Ce modèle était également rapide, atteignant les 100 km/h – une prouesse à l’époque – et bénéficiait d’un soin d’assemblage et de matériaux de haut niveau. Non seulement, elle allait vite mais elle pouvait aussi compter sur des qualités routières exceptionnelles. Pas étonnant donc qu’elle ait été si bien accueillie. La première A.L.F.A. était déjà une vraie Alfa Romeo : élégante et sportive, technologiquement avant-gardiste et affichant un charisme incomparable. Ce serait la formule magique pour la marque tout au long de sa longue histoire qui la rendrait unique dans les annales de l’automobile.

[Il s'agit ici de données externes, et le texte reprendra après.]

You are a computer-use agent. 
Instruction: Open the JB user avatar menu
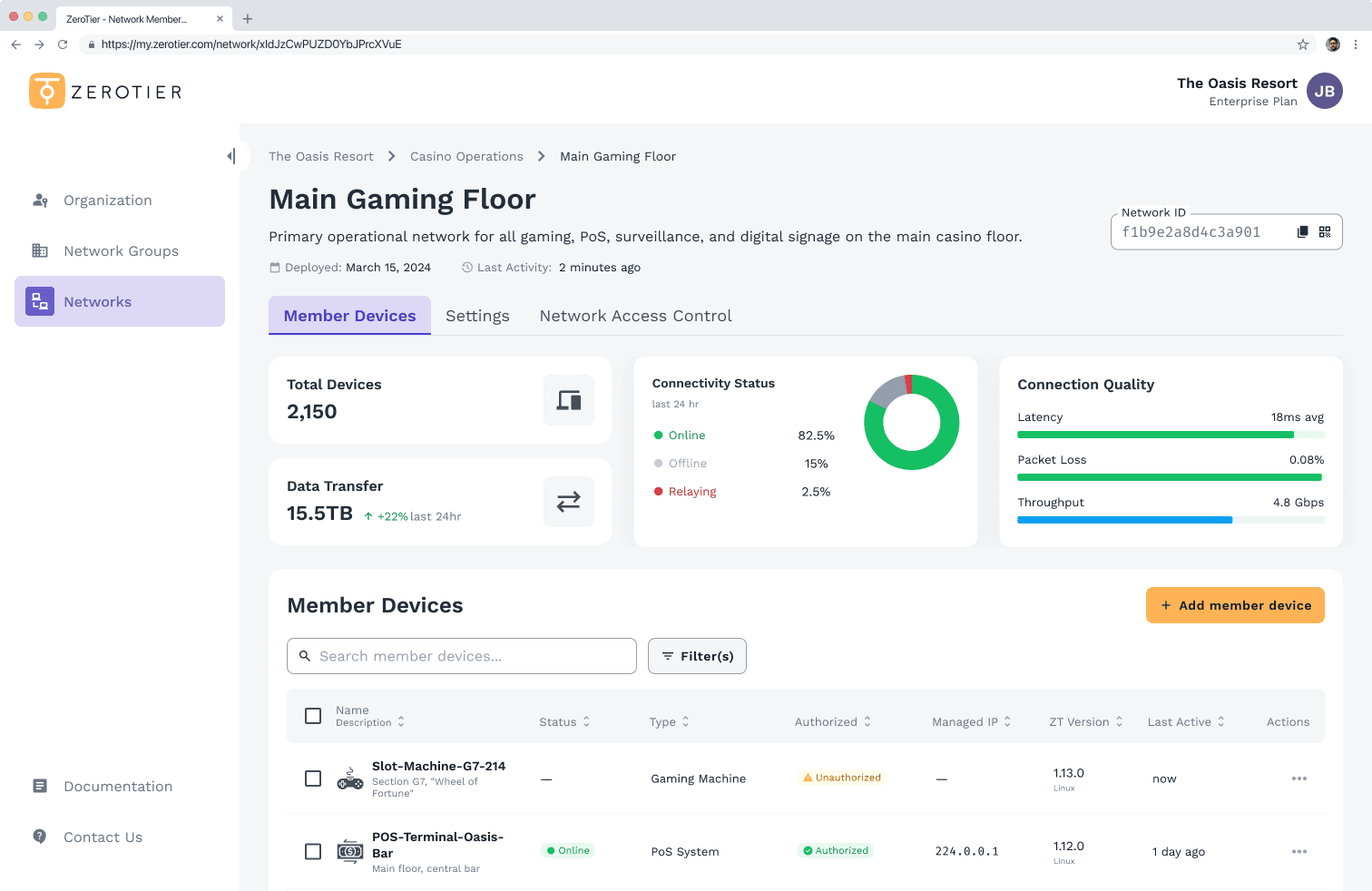click(x=1324, y=91)
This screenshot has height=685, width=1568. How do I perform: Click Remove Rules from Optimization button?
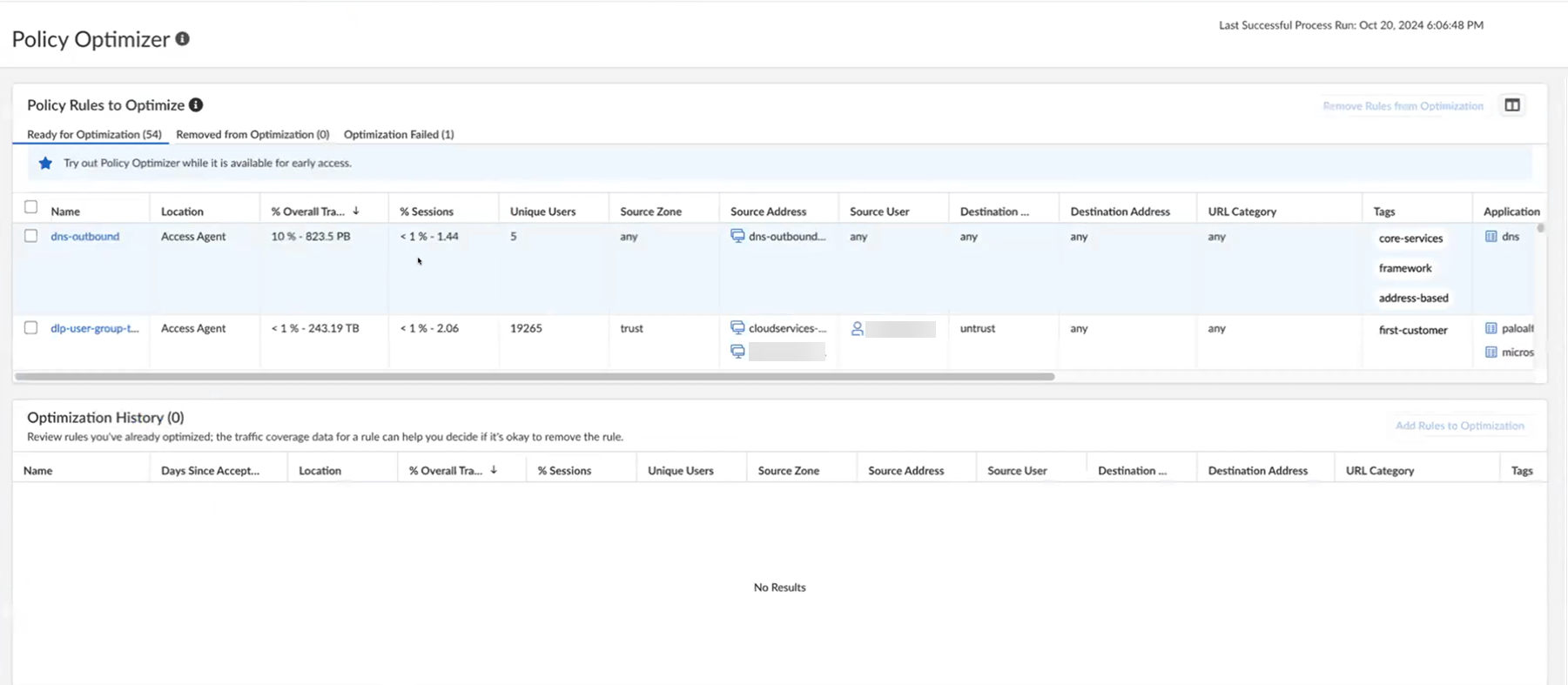pos(1403,106)
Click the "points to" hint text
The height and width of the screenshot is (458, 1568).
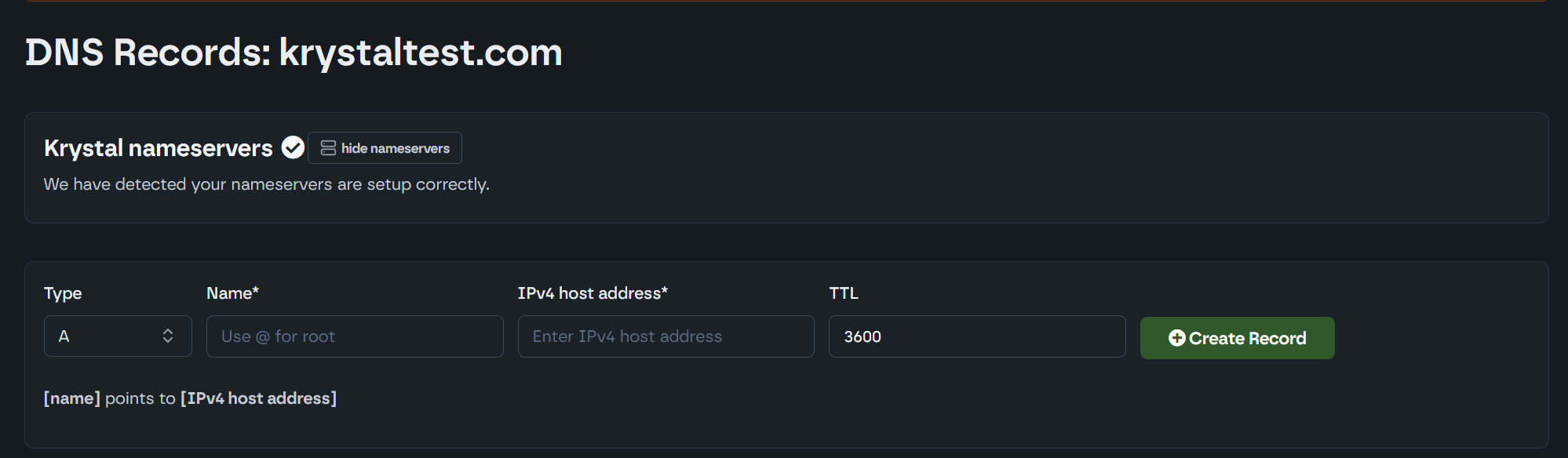click(140, 398)
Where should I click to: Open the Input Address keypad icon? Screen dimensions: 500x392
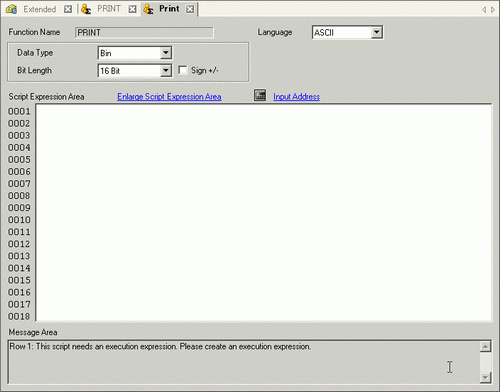click(260, 95)
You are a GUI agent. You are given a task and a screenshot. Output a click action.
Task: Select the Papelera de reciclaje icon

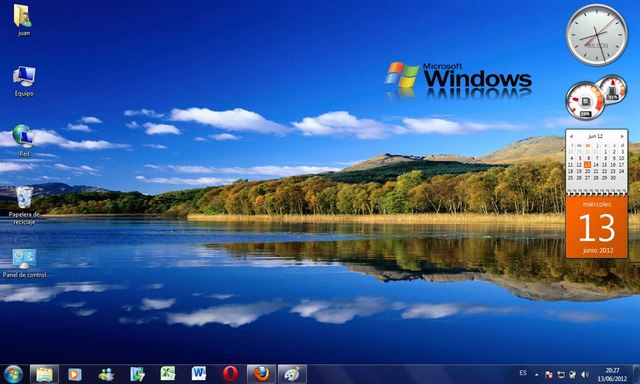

Merosi s’est rendu compte qu’il était sur la bonne voie. En 1911, il développe la 24 HP Corsa : moins lourde, plus puissante … telle une GTA d’aujourd’hui en quelque sorte ! Avec ce modèle sorti un an à peine après sa fondation, A.L.F.A. allait entrer dans le monde de la course. La première victoire allait intervenir lors de l’épreuve Parme-Poggio di Berceto en 1913 : le pilote Nino Franchini arrivait deuxième au général et premier de sa catégorie.
Les 40/60 HP
Pour une marque naissante, la course était le meilleur moyen de se faire un nom. Conscient de cela, Merosi décidait de franchir le pas et de construire une voiture de course avec un nouveau concept moteur. En 1913, la 40/60 HP était prête.

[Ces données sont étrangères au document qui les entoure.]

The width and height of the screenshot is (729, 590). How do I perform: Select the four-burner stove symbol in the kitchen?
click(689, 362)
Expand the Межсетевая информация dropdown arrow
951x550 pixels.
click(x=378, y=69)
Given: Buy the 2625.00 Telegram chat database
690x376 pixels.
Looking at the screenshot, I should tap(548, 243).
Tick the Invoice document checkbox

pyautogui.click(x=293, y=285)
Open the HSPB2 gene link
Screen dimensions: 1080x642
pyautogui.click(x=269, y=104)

Castagna, le constructeur d’autocars, avait été chargé par le comte Ricotti de carrosser le châssis de cette A.L.F.A. en adoptant les principes d’une nouvelle science : l’aérodynamique. Le résultat ? La fantastique torpédo Ricotti Aerodinamica 40/60 HP, une création que l’on penserait tout droit sortie d’un roman de Jules Verne et qui pouvait atteindre les 139 km/h.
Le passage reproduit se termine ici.